Claude, años después,
lanzaría un ramo de ilusión a las olas de la vida para mantener la cordura. Con
calmada nostalgia recordaría esos momentos en su apartamento de Nueva York al
periodista y escritor John Richardson, quien narró la escena, acontecida en el
año dos mil diez: “Bajo y robusto como su padre, Claude tiene la inconfundible
mandíbula cuadrada y los profundos ojos negros de Picasso. Todo su cuerpo
delata su dolor mientras recuerda el día que vio a su padre por última vez, en
mil novecientos sesenta y cuatro, cuando era un estudiante de 16 años: “Eran
las vacaciones de Pascua. Paloma y yo tomamos el tren hacia el sur de Francia,
fuimos a la casa que nuestra madre conservaba allí, y luego llamamos a la casa
de mi padre. ¿Podría venir a buscarnos el auto, como siempre? No vino nadie.

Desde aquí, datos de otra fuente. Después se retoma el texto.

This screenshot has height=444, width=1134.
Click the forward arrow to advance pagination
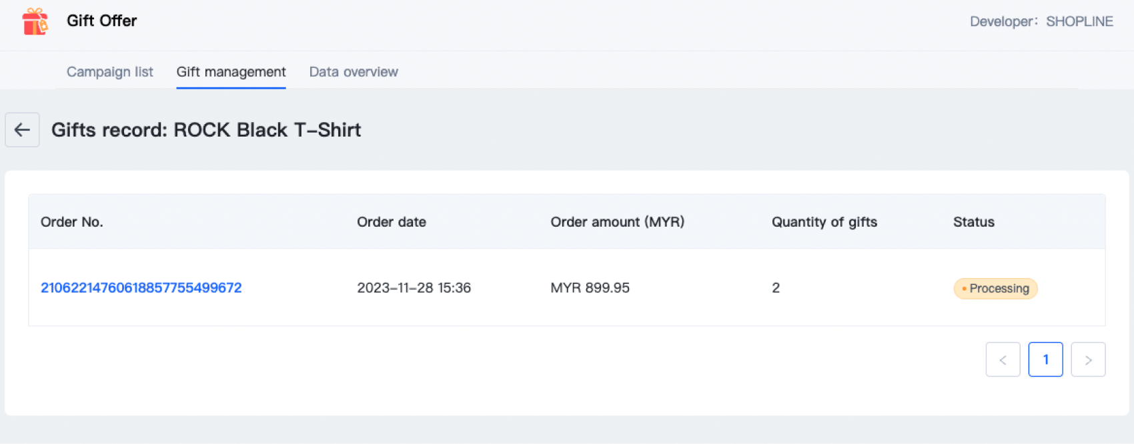tap(1088, 359)
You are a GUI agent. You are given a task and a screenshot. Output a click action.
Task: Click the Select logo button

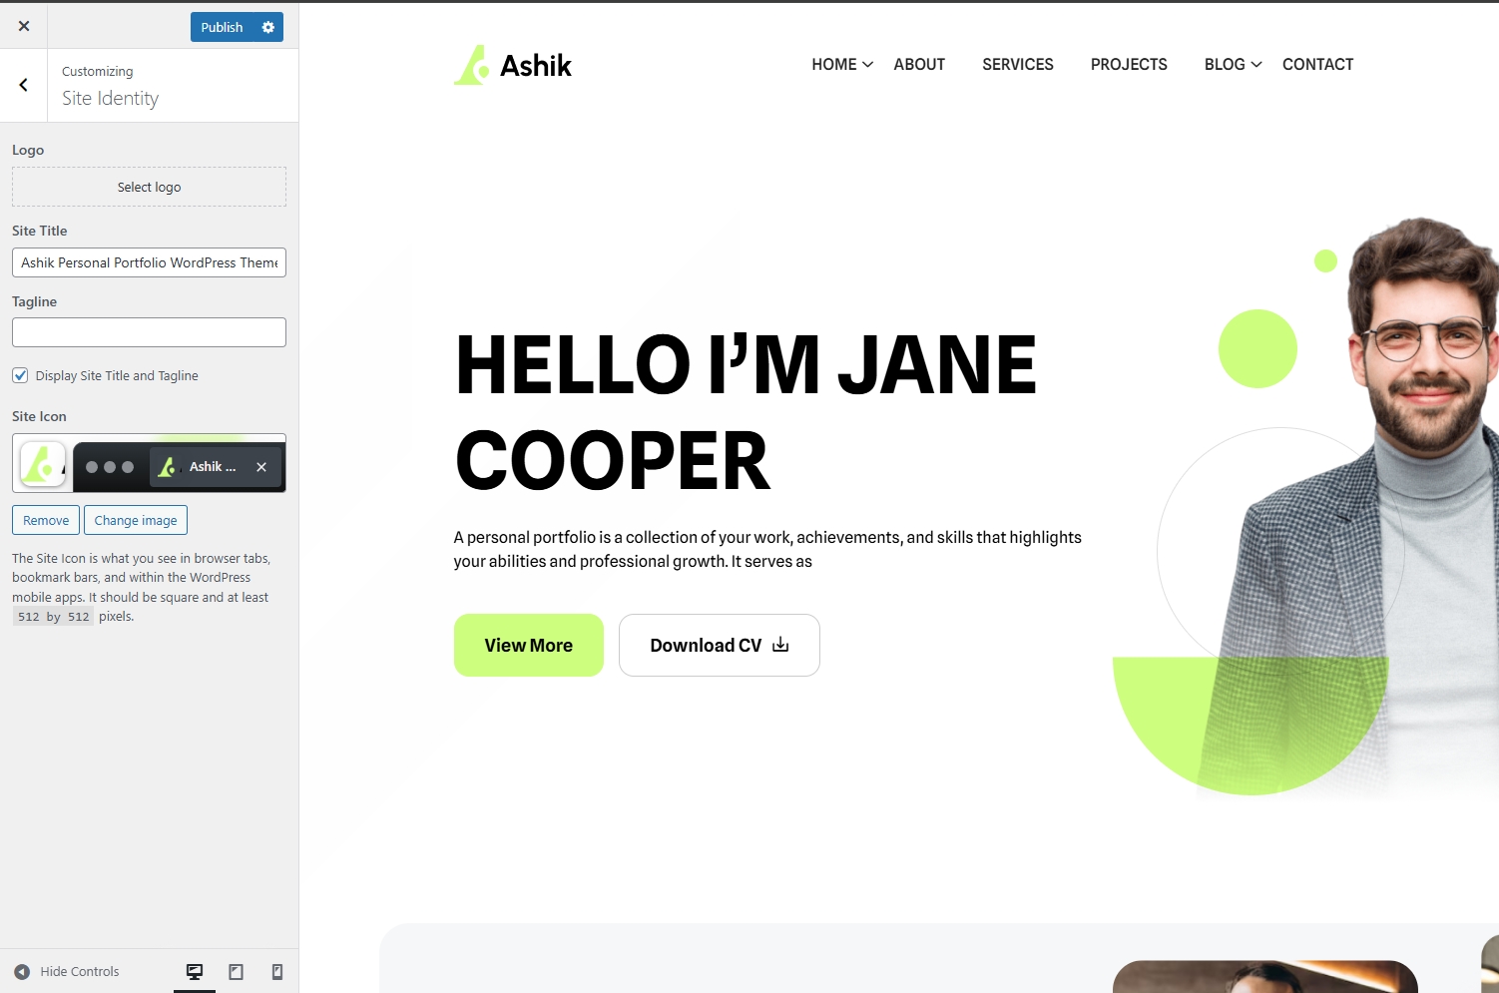(150, 187)
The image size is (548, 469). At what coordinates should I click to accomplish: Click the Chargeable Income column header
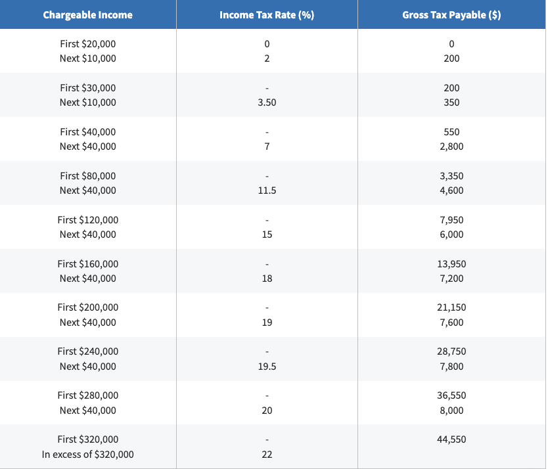[88, 15]
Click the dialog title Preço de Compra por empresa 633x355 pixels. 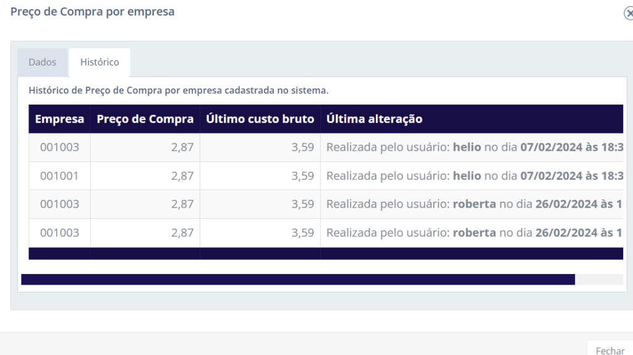click(92, 12)
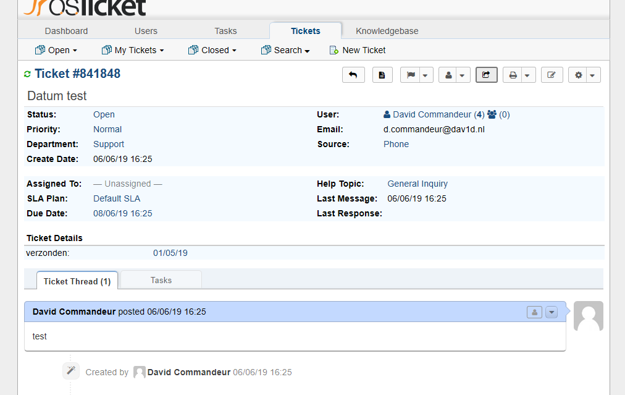Open the General Inquiry help topic link
This screenshot has height=395, width=625.
417,184

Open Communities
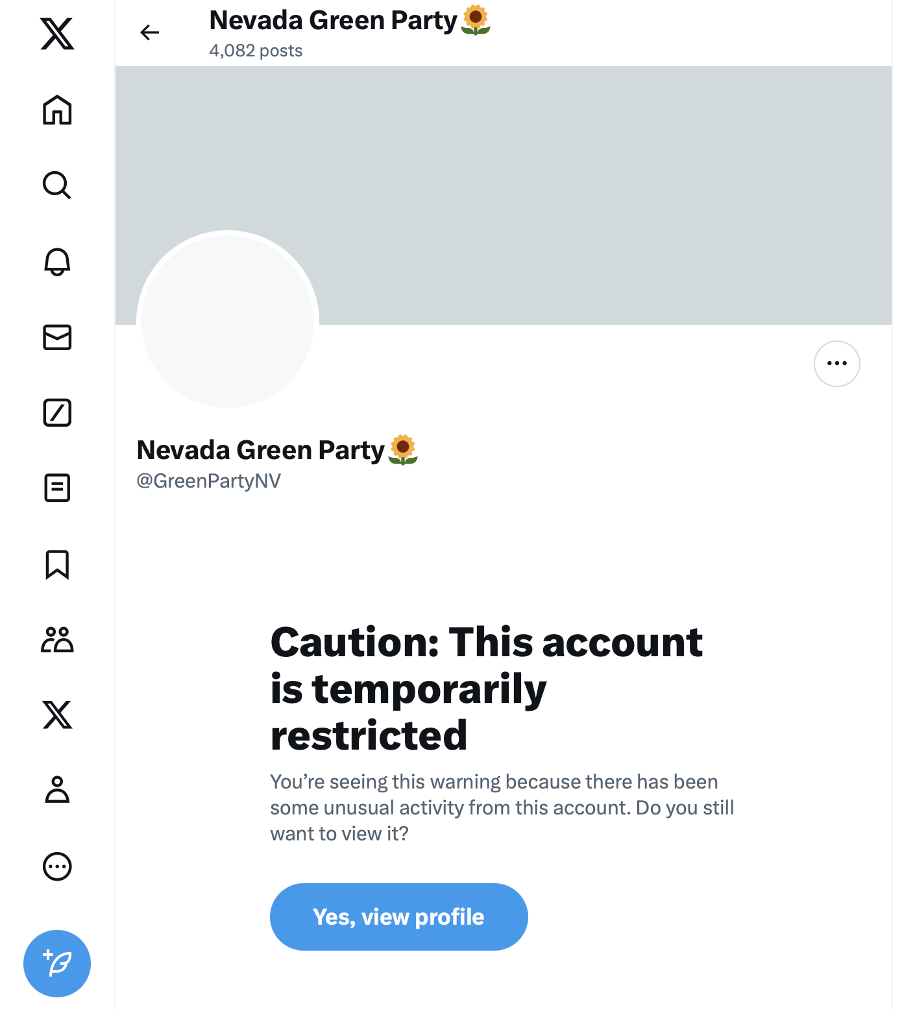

Esperamos durante días, no vino nadie. Finalmente nos encontramos con Pablo y
Jacqueline. Ella fue la que más habló. Dijo que Pablo había sido
despiadadamente herido por el libro de mi madre, y que era culpa nuestra,
porque Paloma y yo tendríamos que haber impedido que lo escribiera. Dejaron
claro que mi padre había terminado con nosotros. Yo me enojé con él, pensé que
se estaba comportando como un viejo tonto y débil. Paloma estaba devastada, se
sentía rechazada. Llamamos, escribimos cartas, todo fue inútil. Él tenía 83
años, vivía como un recluso. Cada año yo iba al sur e intentaba verlo. Trepé
los muros de su casa para verlos, pero nunca lo vi”.
Más adelante la Gilot
recordó el desenlace final de lo que sucedió con su libro: “Picasso demandó a
mi editor francés; perdió el caso; apeló y volvió a perder, El día que se anunció
el veredicto, me llamó por teléfono. “Ganaste, bravo, te felicito”.”Típico.
Admimiraba al ganador. En ése juego yo había sido mejor que él, todo lo demostraba,
pero ¿si hubiera perdido? ¡Me hubiera despreciado!”